Des pourparlers discrets seraient en cours, mais le différent semble insoluble. Ni le désaccord sur la conduite à tenir avec les Palestiniens, ni les positions du Likoud sur les colonies, ni les opérations coup de poing de l'armée, ni les injures de l'extrême-droite ne seront parvenus à persuader les ministres israéliens travaillistes de quitter le gouvernement. Le point de rupture est le budget 2003, accordant d'importantes lignes aux colonies, mais réduisant les crédits des retraites et de l'éducation. Ariel Sharon, de son côté, a affirmé que les demandes des travaillistes étaient inacceptables.
Le Shass prédit de nouvelles élections
D'ores et déjà, le puissant parti orthodoxe Shass, qui constitue la troisième force politique de la Knesset, se prépare ouvertement à des élections anticipées. Sur Radio Israël, son dirigeant Eli Yishai a estimé que, même si Ariel Sharon parvenait à assembler une coalition étroite après le départ des travaillistes, celle-ci n'avait pas de réelle espérance de vie. Ni l'extrême-droite, ni le parti centriste ne semblent prêts à se joindre au groupe du Likoud, minoritaire à l'assemblée. Selon Yishai, un nouveau scrutin est inévitable, après lequel, a-t-il prédit, les travaillistes se joindraient une fois de plus à un gouvernement d'union nationale. Les derniers sondages donnent en effet le Likoud vainqueur d'une élection qui se tiendrait aujourd'hui, tandis qu'au sein des deux grands partis en lice, Ariel Sharon devancerait à droite Benyamin Netanyahu et le maire de Haïfa Amran Mitzna devancerait Benyamin Ben Eliezer à gauche.

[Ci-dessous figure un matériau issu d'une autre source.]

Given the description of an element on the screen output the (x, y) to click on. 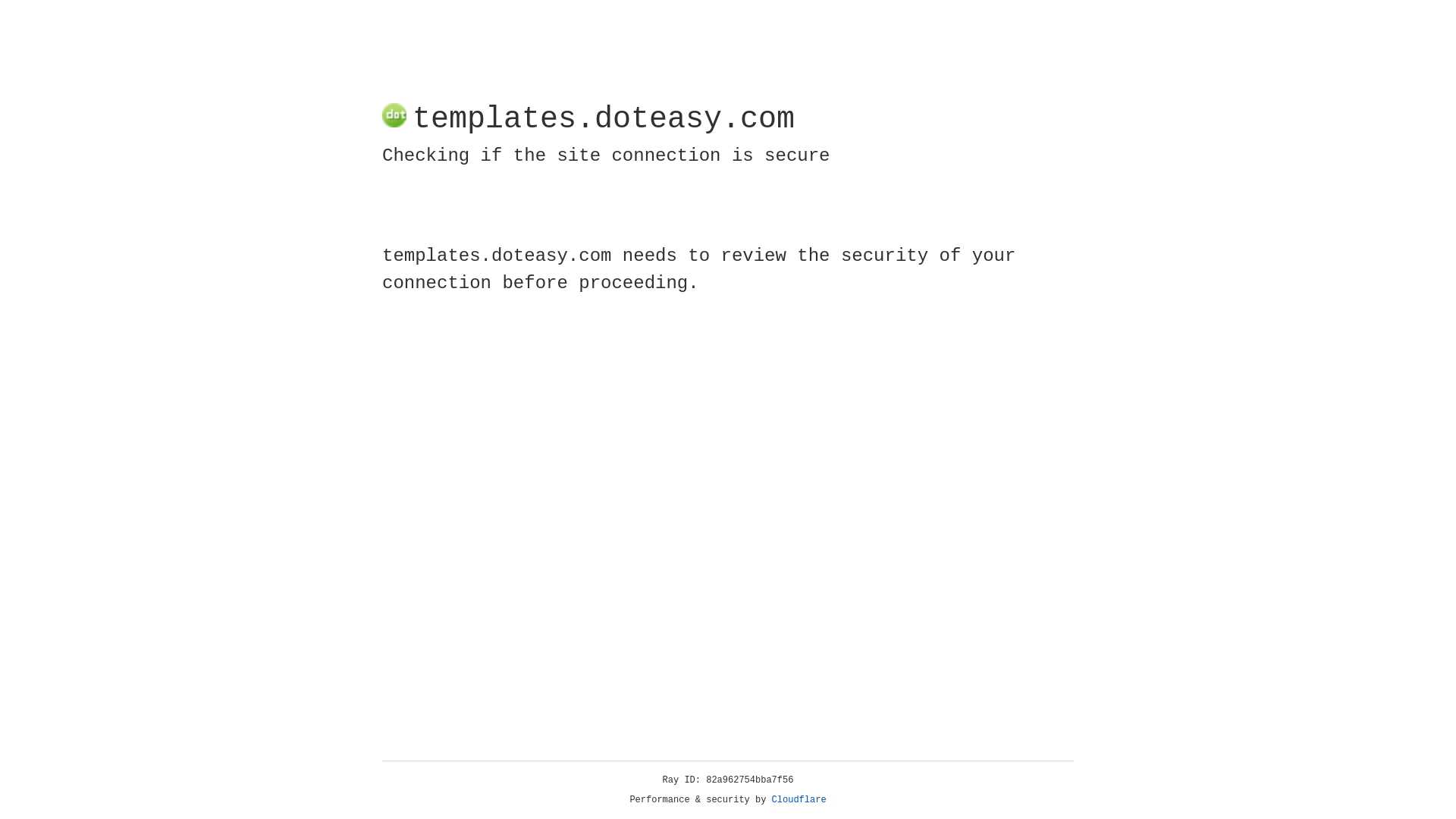
Cloudflare Element type: text (798, 799)
Given the description of an element on the screen output the (x, y) to click on. 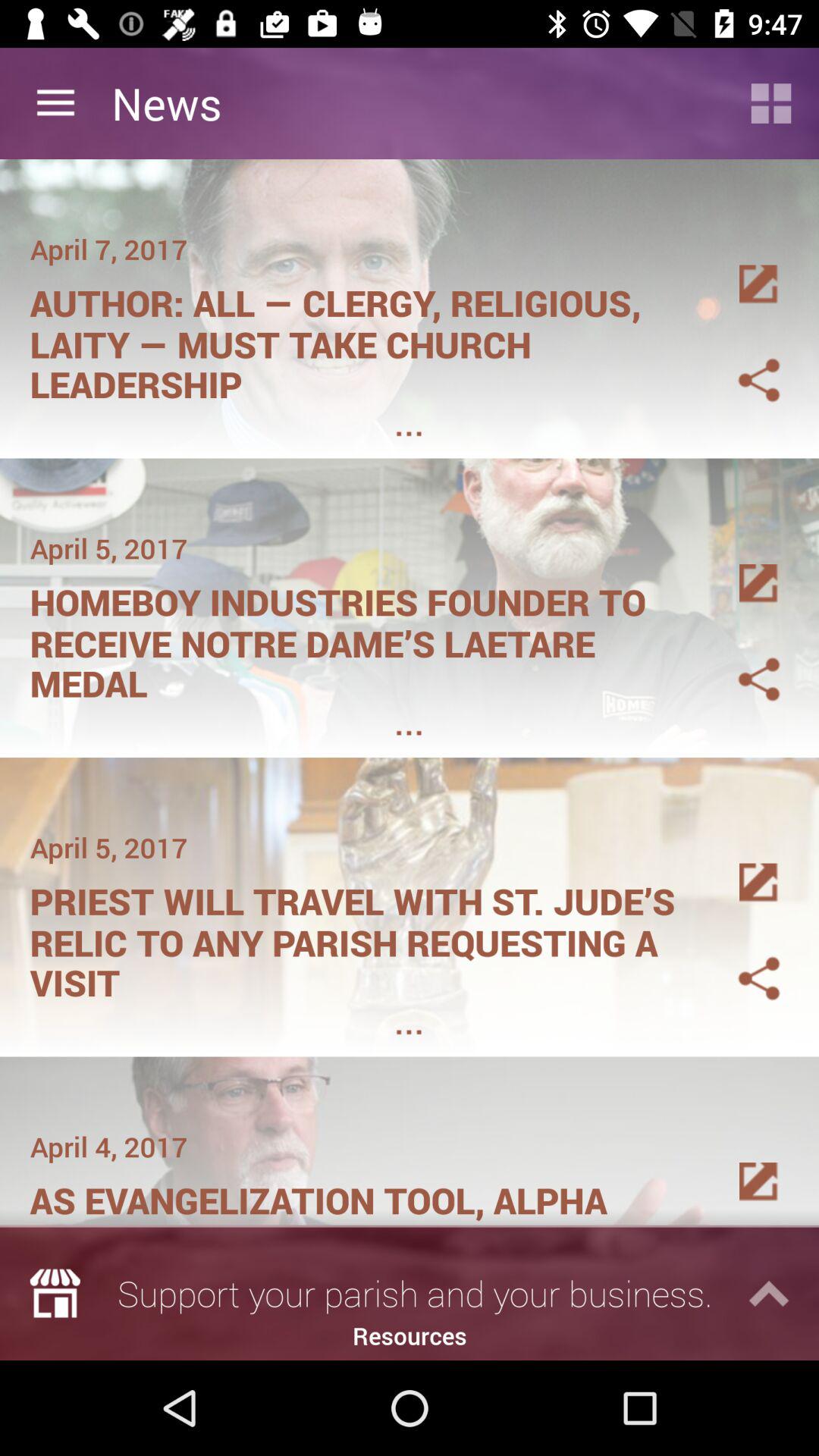
read the article (740, 864)
Given the description of an element on the screen output the (x, y) to click on. 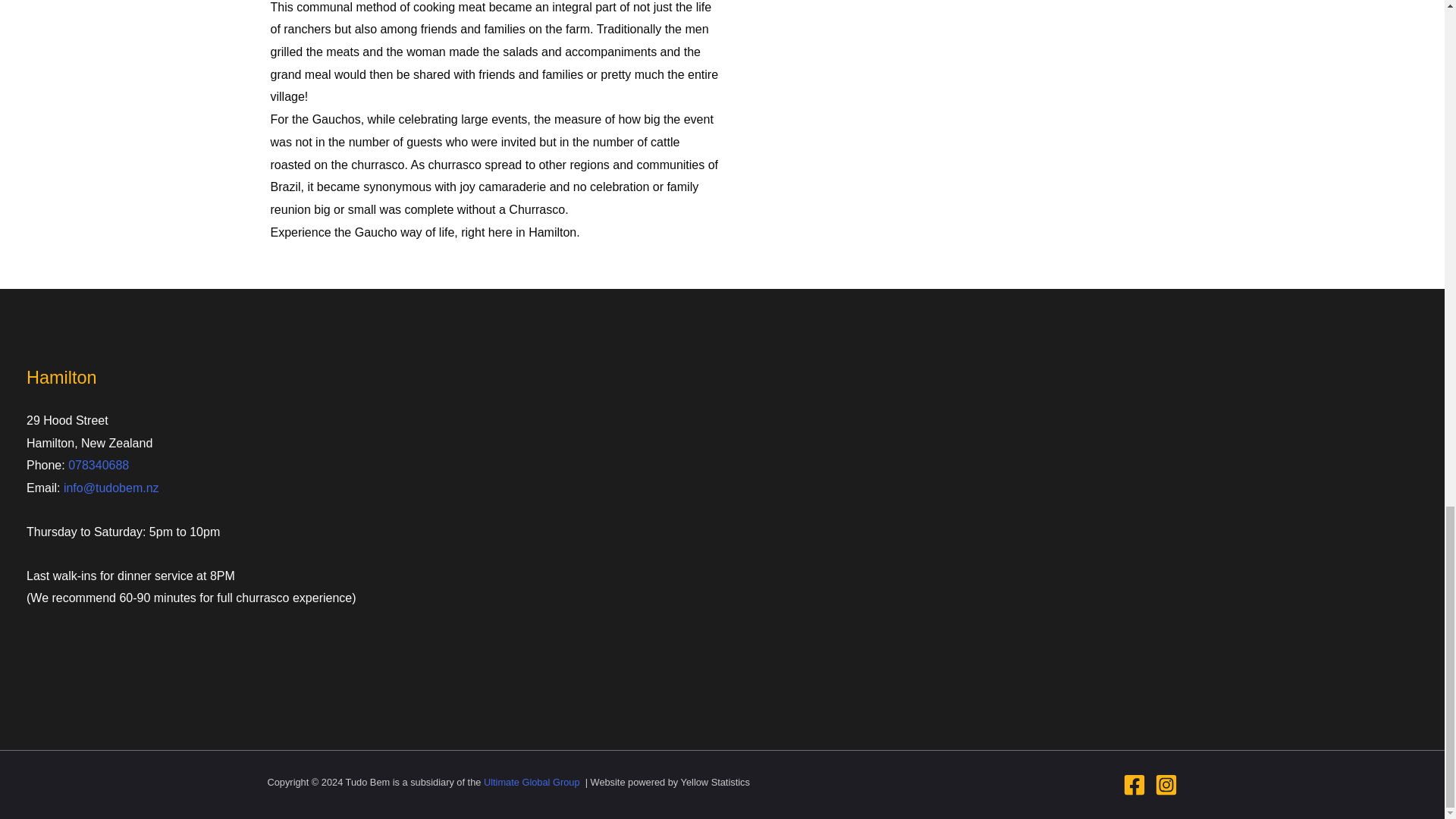
Barbecue Churrasco (958, 110)
078340688 (98, 464)
Ultimate Global Group (532, 781)
Given the description of an element on the screen output the (x, y) to click on. 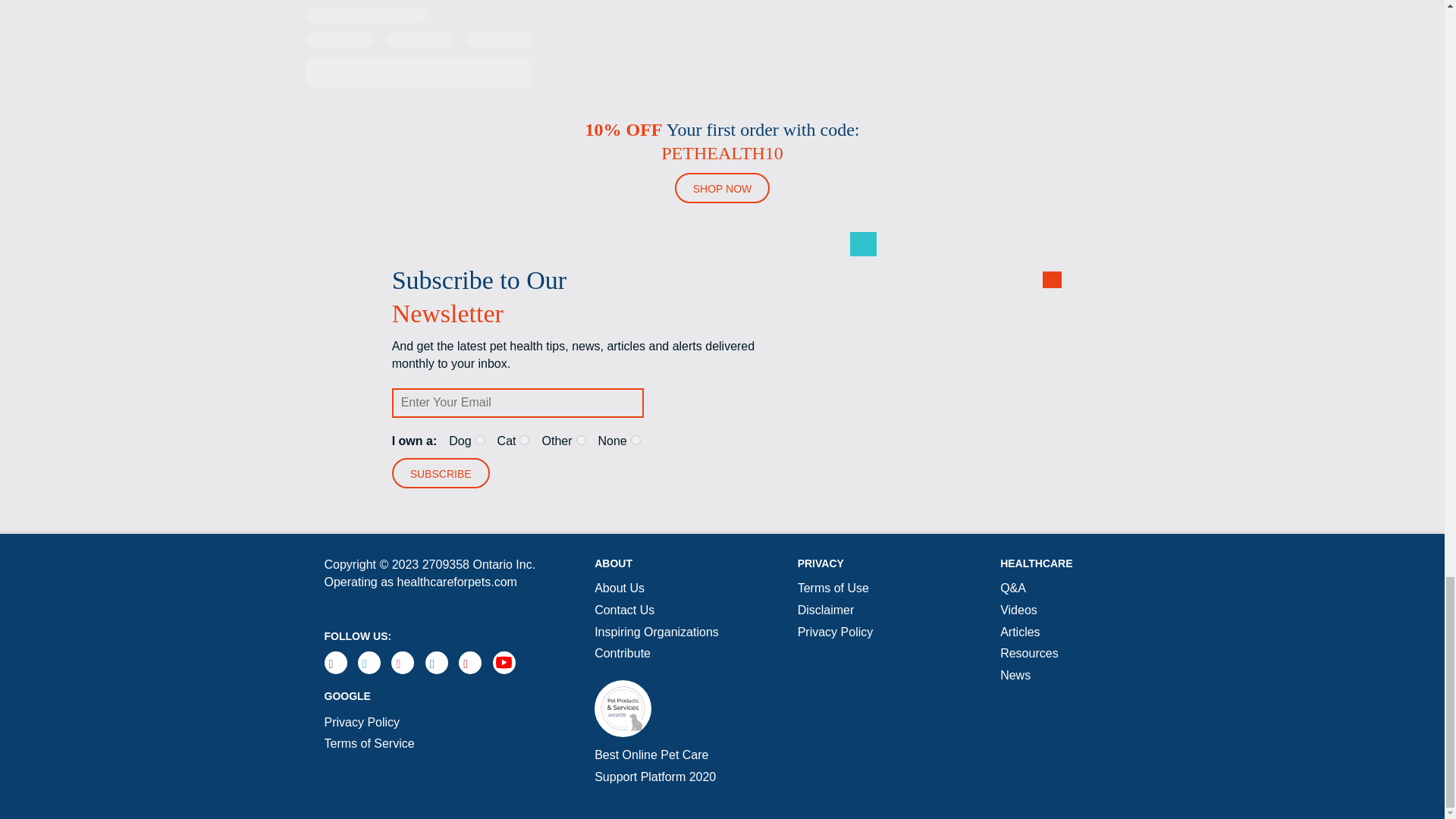
SHOP NOW (722, 187)
Cat (524, 439)
Subscribe (440, 472)
Dog (480, 439)
None (635, 439)
Subscribe (440, 472)
Other (581, 439)
Given the description of an element on the screen output the (x, y) to click on. 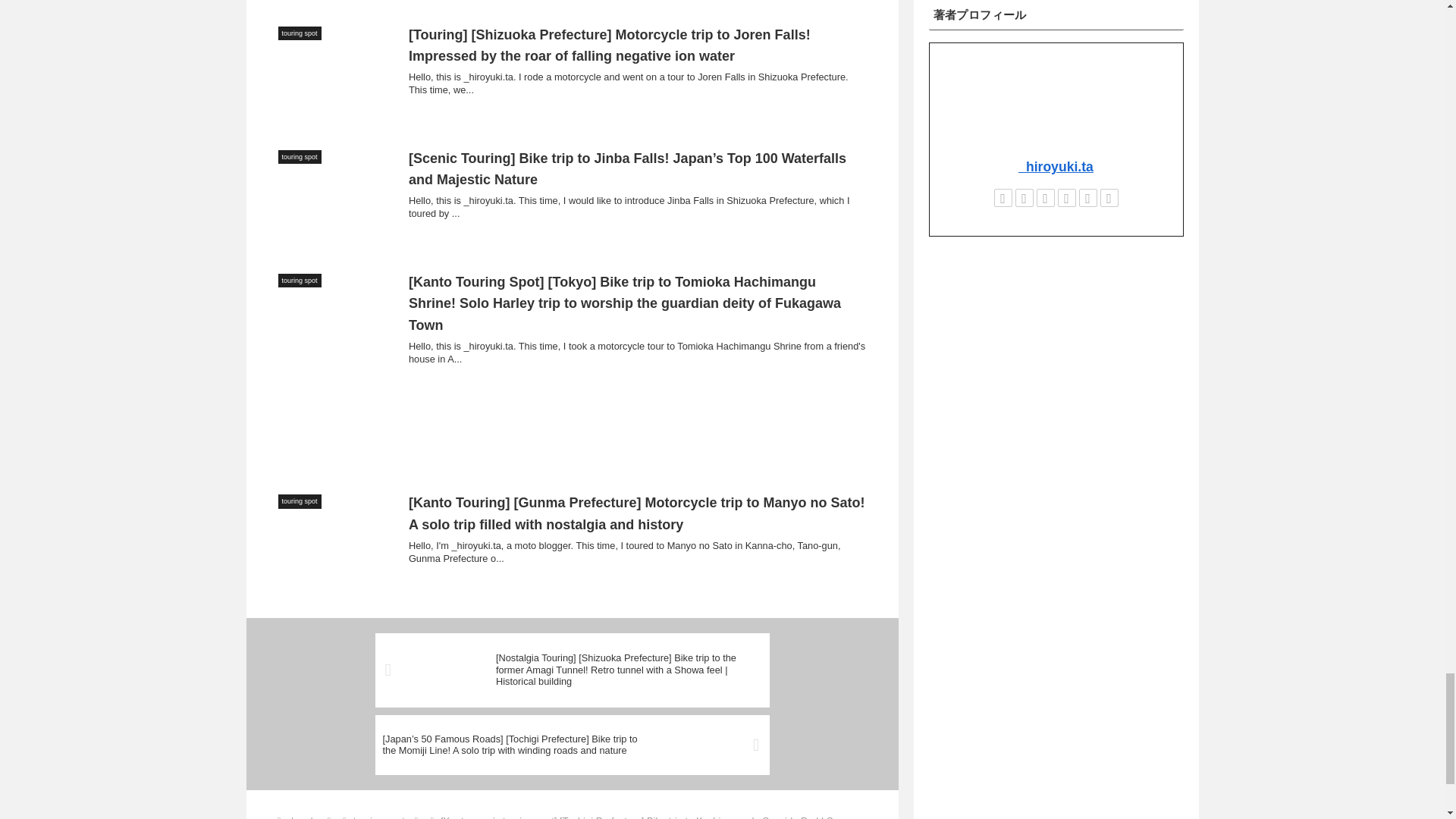
touring spot (378, 816)
Given the description of an element on the screen output the (x, y) to click on. 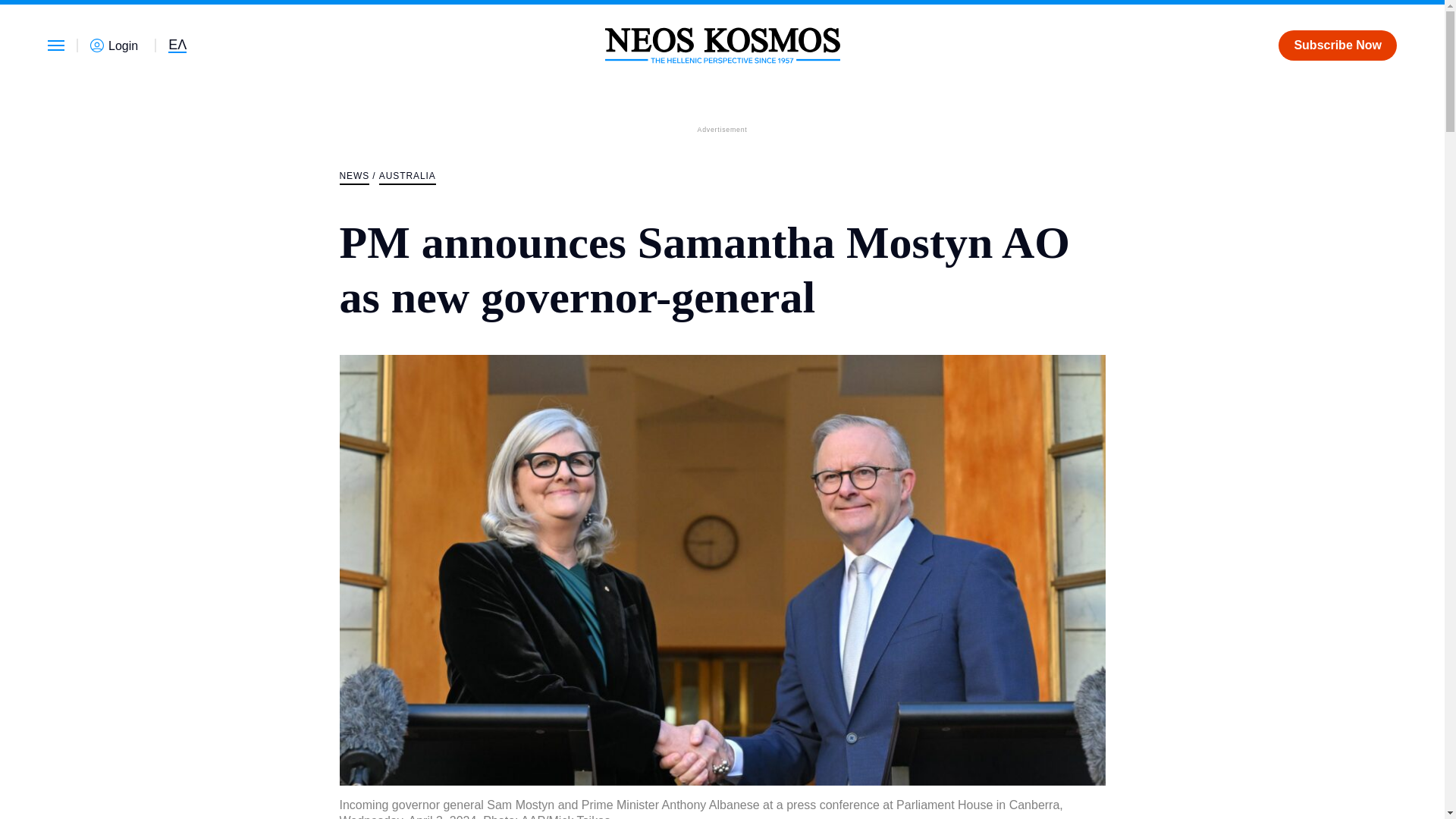
Subscribe Now (1337, 45)
Main navigation (56, 45)
Subscribe Now (1337, 45)
Login (116, 45)
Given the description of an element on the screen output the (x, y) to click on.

Bien décidé à faire chuter le cabinet Sharon ou à obtenir gain de cause, Ben Eliezer a appelé les 17 députés du Shass à voter également contre le budget, mercredi à la Knesset. "Si le Shass abandonnait les pauvres au profit des colonies, a-t-il déclaré, il n'aurait plus aucune raison d'être comme parti social." Or, Ariel Sharon, dont le parti accuse Benyamin Ben Eliezer d'avoir créé une "crise artificielle" dans la perspective des primaires travaillistes du 19 novembre, a prévénu que "ceux qui ne votent pas ce budget ne peuvent faire partie du gouvernement."
90 jours pour appeler Israël aux urnes
Ariel Sharon pourrait tenter d'élaborer une coalition avec l'extrême-droite. Mais il y a peu de chances que cette tentative annoncée aboutisse. En cas d'impossibilité de former une équipe gouvernementale, la législation israélienne impose au Premier ministre de demander au chef de l'Etat de dissoudre le parlement et d'appeler à un nouveau scrutin général dans les 90 jours. Le bureau d'Ariel Sharon a même commencé à proposer les portefeuilles laissés vacants par la gauche à des personnalités politiques susceptibles de se rallier à ses positions. L'ancien chef d'état-major de Tsahal Shaul Mofaz serait ainsi présenti pour prendre la direction du ministère de la Défense, tandis que le maire de Jérusalem Ehud Olmert se verrait proposer les Affaires étrangères.